Было понятно, что 'хотя': на таких машинках, из такой ткани лучше и не сошьешь. Но закупка оборудования - штука дорогая. Хорошая ткань, конечно, дешевле, но тоже не бесплатно. Столько лавочка Додика дать не могла. Столько мог выделить только московский наркомат. Даже в Минске таких денег не было.

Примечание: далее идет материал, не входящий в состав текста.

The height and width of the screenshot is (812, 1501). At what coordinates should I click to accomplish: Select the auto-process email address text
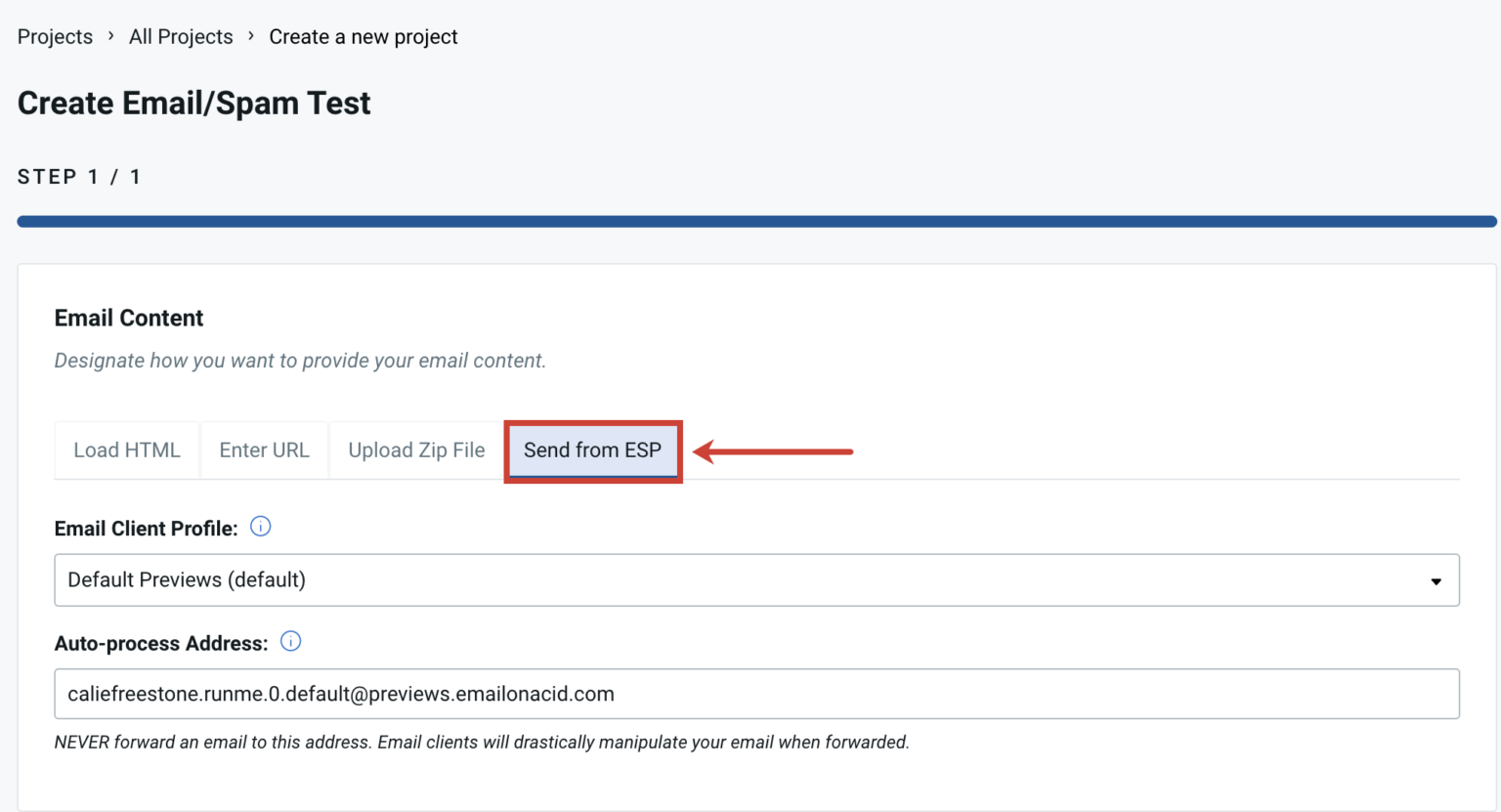pyautogui.click(x=340, y=694)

Но наркомат мог дать, а мог и не выделить, ведь первоначально предполагалось, что предприятие будет приносить деньги. Пока так и было. Франты и франтихи шили себе одежду у частных портных, а обычные люди покупали готовое изделие их фабрики. И далеко не только в Гомеле. Все это было так. Но Алекснянский видел иную картину.
– Понимаешь, - говорил он Давиду в минуты особенно доверительных бесед, - долго изоляция России продолжаться не может. Она слишком большая. Ну, не РСФСР или БССР, а большая Россия, как ее не назови. А как только мы откроемся миру хоть немножко, понадобятся качественные изделия. Людям же в чем-то нужно будет ездить в Европу. Поедут в дреке - с ними и разговаривать будут, как с гопотой. А меха? Ты представляешь, сколько будет стоить в Париже или в Лондоне хорошо сшитая шуба из русского меха? Вот. Я хочу, чтобы все это было у меня. До границы здесь рукой подать. Не через поляков, так через Литву и немцев продадим. Нужно только сырье и оборудование. И тогда мы станем давать дохода больше, чем все остальные предприятия города. Причем, заметь не в советских бумажках, а в валюте.
Другого выхода не было, и пришлось Алекснянскому ехать в Москву. Додик, теперь уже Давид Юделевич, остался на хозяйстве, которое становилось все сложнее и сложнее. Несмотря на то, что хозяйство в советской стране называлось плановым, все планы летели к той самой матери, стоило им столкнуться с жизнью. Поставщики срывали все сроки поставок. Магазины требовали продукцию, которой всегда не хватало. Поезда ходили не по расписанию, а так, как им удобно. Постоянные проволочки рождали неразбериху. При этом, каждый старался свалить ответственность за неразбериху на другого.